** ページの抜粋 **
'''
夜尿症
「小学校2年生でもおねしょしてたら治療しましょう!」
こどもは誰でも2歳ごろまでは毎晩おねしょをしますが、
その割合は年齢とともに減少します。
しかしながら小学校低学年では約10%、
高学年でも約5%にみられるといわれています。
ほとんどが成人までに治癒するため、
以前は自然経過を見守る考えが強かったのですが、
一部の症例では成人になっても治癒しないことがあること、
また本人の心理的負担が大きいことから小学校に入っても治らない場合は
治療をしたほうがよいと考えられるようになりました。
僕はこれまでに何人も夜尿症の患児を治療した経験がありますが、
まず治療を始める前に自宅でやっていただきたいことが3つあります。
1)夕食は塩分を控え、寝る前3時間はなるべく水分を摂らない。
普通の家庭では寝る前3時間以内に入浴するため、
入浴後水分を摂らせないというのはなかなか難しいのですが、
夕食前に入浴する、水分を欲しがったら氷をしゃぶらせるなどして対応しましょう。
'''
** 記録データ **
'''
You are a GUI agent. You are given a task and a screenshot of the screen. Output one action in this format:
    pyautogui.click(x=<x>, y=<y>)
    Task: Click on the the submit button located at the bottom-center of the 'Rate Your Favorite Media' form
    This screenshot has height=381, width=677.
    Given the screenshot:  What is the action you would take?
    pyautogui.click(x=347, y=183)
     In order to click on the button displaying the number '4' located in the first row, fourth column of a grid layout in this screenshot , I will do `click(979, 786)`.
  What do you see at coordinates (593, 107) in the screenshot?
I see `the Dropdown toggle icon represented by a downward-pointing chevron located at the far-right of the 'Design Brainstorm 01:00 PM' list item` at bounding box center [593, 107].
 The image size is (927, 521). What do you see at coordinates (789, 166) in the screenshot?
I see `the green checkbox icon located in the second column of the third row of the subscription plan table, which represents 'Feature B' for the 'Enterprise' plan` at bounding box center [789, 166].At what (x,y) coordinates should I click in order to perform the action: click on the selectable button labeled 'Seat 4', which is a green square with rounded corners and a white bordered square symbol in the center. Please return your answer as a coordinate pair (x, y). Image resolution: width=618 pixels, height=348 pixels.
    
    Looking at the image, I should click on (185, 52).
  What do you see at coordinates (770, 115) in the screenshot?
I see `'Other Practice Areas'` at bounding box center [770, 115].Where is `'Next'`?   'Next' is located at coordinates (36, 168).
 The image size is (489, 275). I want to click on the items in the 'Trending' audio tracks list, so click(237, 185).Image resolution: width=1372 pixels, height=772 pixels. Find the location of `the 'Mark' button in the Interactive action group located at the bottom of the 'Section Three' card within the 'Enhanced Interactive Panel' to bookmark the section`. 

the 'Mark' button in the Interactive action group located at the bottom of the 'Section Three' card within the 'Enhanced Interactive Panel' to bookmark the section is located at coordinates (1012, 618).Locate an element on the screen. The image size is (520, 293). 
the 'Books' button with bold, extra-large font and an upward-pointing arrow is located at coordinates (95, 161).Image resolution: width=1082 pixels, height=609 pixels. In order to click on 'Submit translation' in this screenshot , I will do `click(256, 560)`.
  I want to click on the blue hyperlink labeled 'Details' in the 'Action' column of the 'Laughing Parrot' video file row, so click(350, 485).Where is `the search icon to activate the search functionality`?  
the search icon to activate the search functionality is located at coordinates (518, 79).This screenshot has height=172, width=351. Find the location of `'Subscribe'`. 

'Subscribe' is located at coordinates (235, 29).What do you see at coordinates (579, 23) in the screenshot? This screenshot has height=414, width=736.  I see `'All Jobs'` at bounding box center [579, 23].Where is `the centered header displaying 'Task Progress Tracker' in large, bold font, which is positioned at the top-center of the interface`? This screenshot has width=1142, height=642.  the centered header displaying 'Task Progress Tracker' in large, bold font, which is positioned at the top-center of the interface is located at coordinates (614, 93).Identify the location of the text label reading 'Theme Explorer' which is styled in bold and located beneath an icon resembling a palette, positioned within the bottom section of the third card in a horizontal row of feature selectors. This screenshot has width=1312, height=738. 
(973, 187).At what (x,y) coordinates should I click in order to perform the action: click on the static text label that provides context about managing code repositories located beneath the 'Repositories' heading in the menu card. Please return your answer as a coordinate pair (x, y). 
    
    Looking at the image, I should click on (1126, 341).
'''
** やること **
上にある夜尿症のページの抜粋を、一字も変えずに最初から最後まで書き写してください。

** 答え **
夜尿症
「小学校2年生でもおねしょしてたら治療しましょう!」
こどもは誰でも2歳ごろまでは毎晩おねしょをしますが、
その割合は年齢とともに減少します。
しかしながら小学校低学年では約10%、
高学年でも約5%にみられるといわれています。
ほとんどが成人までに治癒するため、
以前は自然経過を見守る考えが強かったのですが、
一部の症例では成人になっても治癒しないことがあること、
また本人の心理的負担が大きいことから小学校に入っても治らない場合は
治療をしたほうがよいと考えられるようになりました。
僕はこれまでに何人も夜尿症の患児を治療した経験がありますが、
まず治療を始める前に自宅でやっていただきたいことが3つあります。
1)夕食は塩分を控え、寝る前3時間はなるべく水分を摂らない。
普通の家庭では寝る前3時間以内に入浴するため、
入浴後水分を摂らせないというのはなかなか難しいのですが、
夕食前に入浴する、水分を欲しがったら氷をしゃぶらせるなどして対応しましょう。